> [Document]:
———

On the whole, I tend to avoid big cities. I prefer smaller places that I can wander around without getting tired out, or feeling overwhelmed by their sheer size. Thus in recent years I've stayed away from London, the biggest UK city of them all, even though it's just an hour away by train. Similarly for Birmingham and Manchester. In fact I've never even been to Manchester.
Some other cities, not so vast, have more appeal. They generally have some historic or cultural draw, such as an ancient heart, still well-preserved, or a famous museum, or a cathedral. This is obviously true of York and Lincoln, Oxford and Cambridge, Shrewsbury and Worcester, and many other places.
If a city is by the sea or close to it, or on a great river, that in itself tends to make me want to go and see it. I am not often disappointed. So, for instance, I liked Liverpool very much, went there in 2014, and would go again. And I wouldn't rule out having further days out in Bristol, Cardiff and Swansea. I wasn't so impressed by what I saw of Hull, as I drove along its waterfront on the way to Spurn Head, but I probably will go back and take a proper look at it. For much the same reason I wasn't terribly impressed by Middlesbrough, but would still give it some more time.
One big city however has always called to me, though never yet visited, except to shoot past on the A1: Newcastle.
But this year I finally went to see it. I was staying thirty-odd miles to the north, and discovered that Alnmouth station had a good train service. The off-peak return fare to Newcastle from Alnmouth was only £7.20. As much as I love driving, it seemed sensible at that price to go by train and avoid all hassles with parking in the city centre. It would also give me a great excuse to trip around on the Tyneside Metro. I could use that to reach Whitley Bay, Cullercoats and Tynemouth, three of Tyneside's beach resorts. I am relentlessly curious to visit places that look interesting on the map. I am very, very good at interpreting maps - always have been - but there is no substitute for walking around in person. My day on Tyneside was going to involve a lot of footwork! But, given the right shoes, the exercise would do me good. And I'd come away with it all recorded by Tigerlily's camera.
I took a lot of pictures on 15th June, the day of my trip. Over four hundred. It meant several very late nights in the caravan, to process them all.
I first made sure that I had a cooked breakfast. This was it:
Thus fortified, and with some fruit in my bag to resort to during the hours ahead, I drove to Alnmouth station. It had a curiously south-of-England feel. It's clearly used by a lot of commuters. In fact, were it not for the overhead electric cables (it's a third-rail system in my part of the world) I might be standing in a Sussex station. I'd taken these shots the evening before, when checking out the parking facilities. They show the station and, incidentally, capture that extremely rare beast, the evening train to Chathill, one of only two stopping trains that station gets each day. You're stuffed - or in Sir Vince Cable's words, shafted - if you miss either.

———

> [Dataset section]:
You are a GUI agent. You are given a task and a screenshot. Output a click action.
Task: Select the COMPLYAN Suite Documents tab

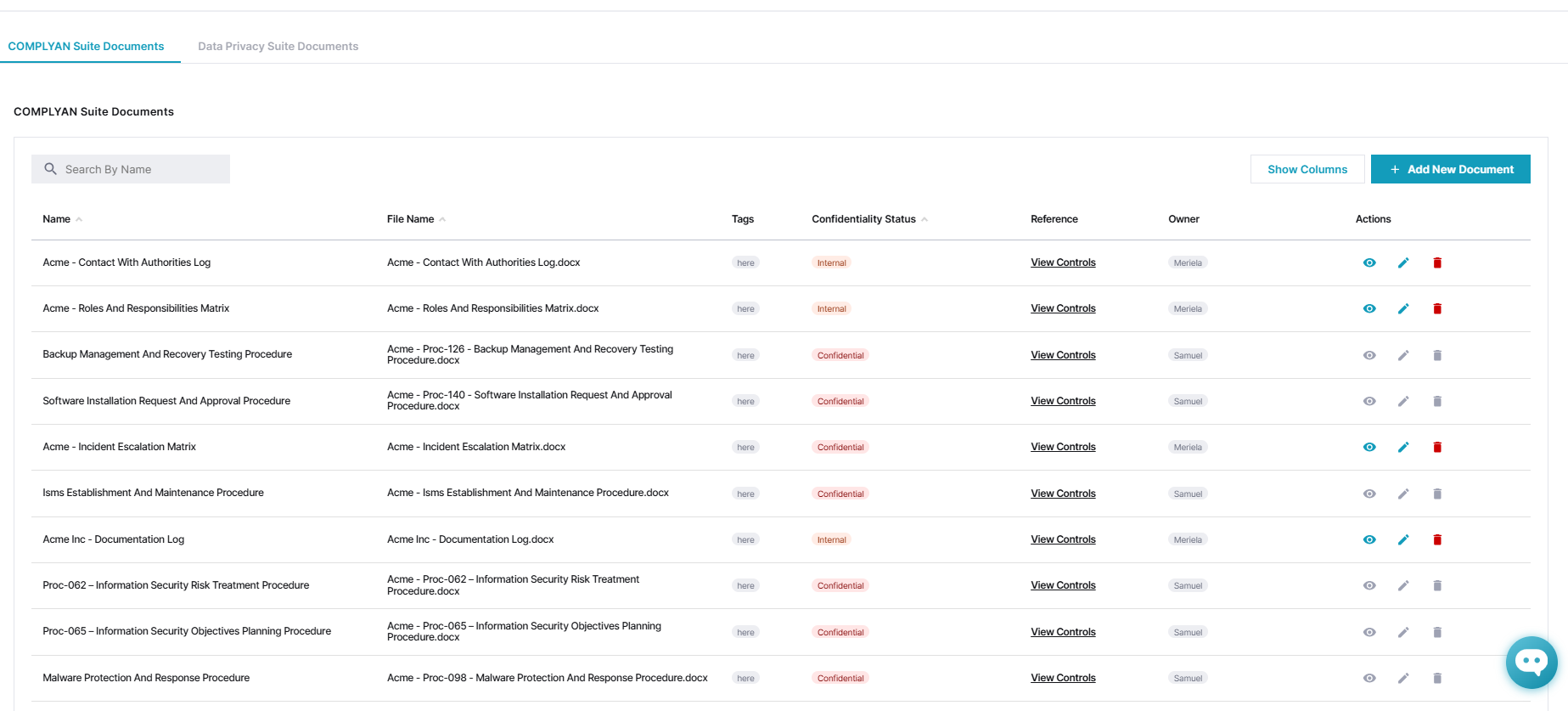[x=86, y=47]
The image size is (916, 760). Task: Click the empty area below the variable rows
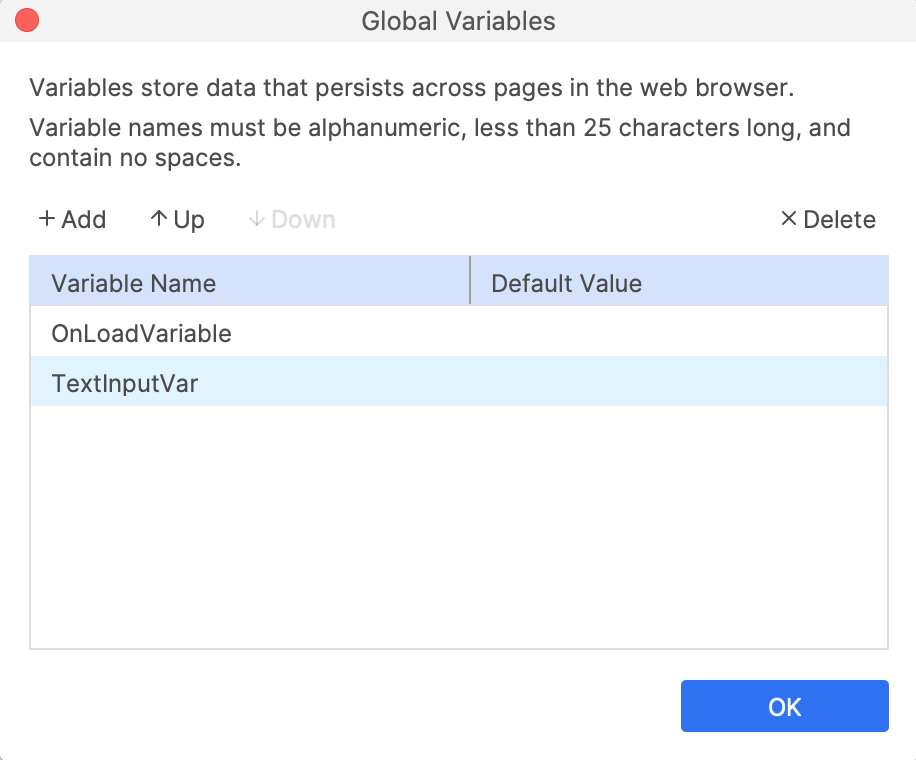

———

> [Aim]:
Pick up the account of the day trip to Newcastle and Tyneside and continue it from its last sentence.

> [Right answer]:
It was sunny on the morning of my trip. I arrived in good time, and presented myself at the ticket window, Senior Railcard and credit card ready in my hands. But this wasn't of course the south of England, and I was thrown by the ticket man's unfamiliar local accent. And my own accent threw him. And in any case, I muddied the waters by asking whether it was possible to buy a ticket that included travel on the Metro, rather like a Travelcard in London. This only created confusion, and he ended up giving me not only the wrong tickets, but very expensive ones. Unravelling that took more than a minute or two, and I was conscious that a queue was quickly building up behind me. It got to be acutely embarrassing. He must have thought I was a particularly demented senior citizen. A nuisance he could do without. He got a trifle impatient. And my apologies for not speaking clearly, and not knowing what to expect at Newcastle, didn't make much difference. The man still looked grumpy when dealing with the passengers behind me:
This wasn't a good start to my day, but I wasn't going to let it spoil my trip. I joined the throng on the southbound platform. The train, a Virgin Trains East Coast express, glided in and we all got on board.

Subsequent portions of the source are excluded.